Research Papers Presented by Awarded Students at the Third Doctoral and Postdoctoral Daoyuan Forum

The Third Doctoral and Postdoctoral Daoyuan Academic Forum was successfully held on January 13th. It aims to create a broad space and a platform for exchange, facilitating intellectual clashes, experience sharing, and deepening collaboration to promote the improvement of doctoral students and postdoctoral groups in academic atmosphere, innovative ability, research quality, and research achievements. The forum was jointly organized by the Shenzhen Research Institute of Big Data and the Chinese University of Hong Kong, Shenzhen. It was initiated in November 2023 for paper submissions and received active participation and support from various departments.

During this forum, Yingru Li from the School of Science and Engineering (SSE) and Junwen Qiu from the School of Data Science (SDS) were awarded the first and second prizes, respectively, in the oral presentation category. Shaokui Wei and Ziniu Li, from SDS, received the first and second prizes, respectively, in the poster presentation category.

The following are the papers shared by the award-winning students.

In this poster presentation, we delve into the issue of backdoor attacks in machine learning models and introduce a novel method for purifying a backdoored model using a small clean dataset. Backdoor attacks involve an adversary's manipulation of the training set with poisoned samples to create a model that behaves normally on benign data but redirects specific trigger-embedded inputs to target classes. Our research connects the backdoor risk with adversarial risk and develops a new upper bound that focuses on shared adversarial examples (SAEs) between the contaminated and purified models. Leveraging this insight, we formulate a bi-level optimization problem for combating backdoors using adversarial training techniques. The proposed approach, Shared Adversarial Unlearning (SAU), operates in two stages: first, it generates SAEs; then, it strategically unlearns these SAEs to ensure they are correctly classified by the purified model or lead to dissimilar predictions between the two models. This process effectively mitigates the backdoor effect in the original model. Empirical evaluations across multiple benchmark datasets and network architectures demonstrate that our SAU method achieves state-of-the-art performance in defending against backdoor attacks.

Under resource constraints, reinforcement learning (RL) agents need to be simple, efficient and scalable with (1) large state space and (2) increasingly accumulated data of interactions when deploying in complex environments. We propose the HyperAgent, a RL framework with hypermodel, index sampling schemes and incremental update mechanism, enabling computation-efficient sequential posterior approximation and data-efficient action selection under general value function approximation beyond conjugacy. The implementation of HyperAgent is simple as it only adds one module and a line of code additional to DDQN.

Practically, HyperAgent demonstrates its robust performance in large-scale deep RL benchmarks with significant efficiency gain in terms of both data and computation. Theoretically, among the practically scalable algorithms, HyperAgent is the first achieving provably scalable per-step computational complexity as well as sublinear regret under tabular RL. The core of our theoretical analysis is the sequential posterior approximation argument. This is made possible by the first analytical tool for sequential random projection, a non-trivial martingale extension of the Johnson-Lindenstrauss lemma, which is of independent interest.

AVAILABLE DATA:
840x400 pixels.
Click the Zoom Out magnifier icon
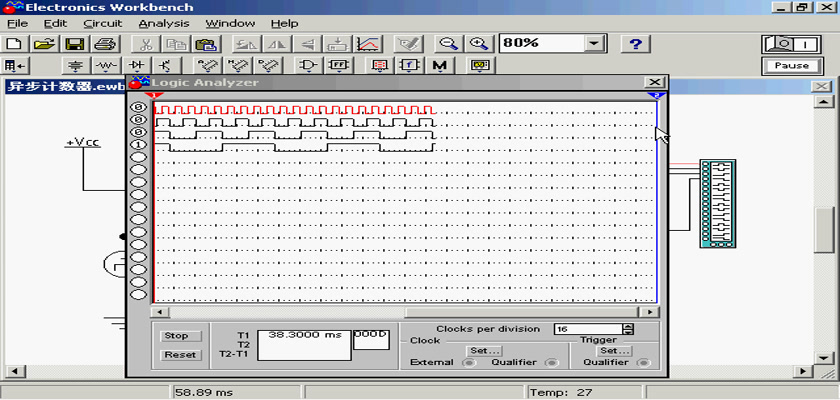[449, 44]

REQUIRED WORK:
[a] According to the forum article, which two institutions jointly organized the event?
[b] Reproduce the forum article verbatim between "Practically, HyperAgent demonstrates" and "of independent interest.", inclusive.
Work only from the forum article.

SOLUTIONS TO EACH TASK:
[a] The Shenzhen Research Institute of Big Data and the Chinese University of Hong Kong, Shenzhen.

[b]
Practically, HyperAgent demonstrates its robust performance in large-scale deep RL benchmarks with significant efficiency gain in terms of both data and computation. Theoretically, among the practically scalable algorithms, HyperAgent is the first achieving provably scalable per-step computational complexity as well as sublinear regret under tabular RL. The core of our theoretical analysis is the sequential posterior approximation argument. This is made possible by the first analytical tool for sequential random projection, a non-trivial martingale extension of the Johnson-Lindenstrauss lemma, which is of independent interest.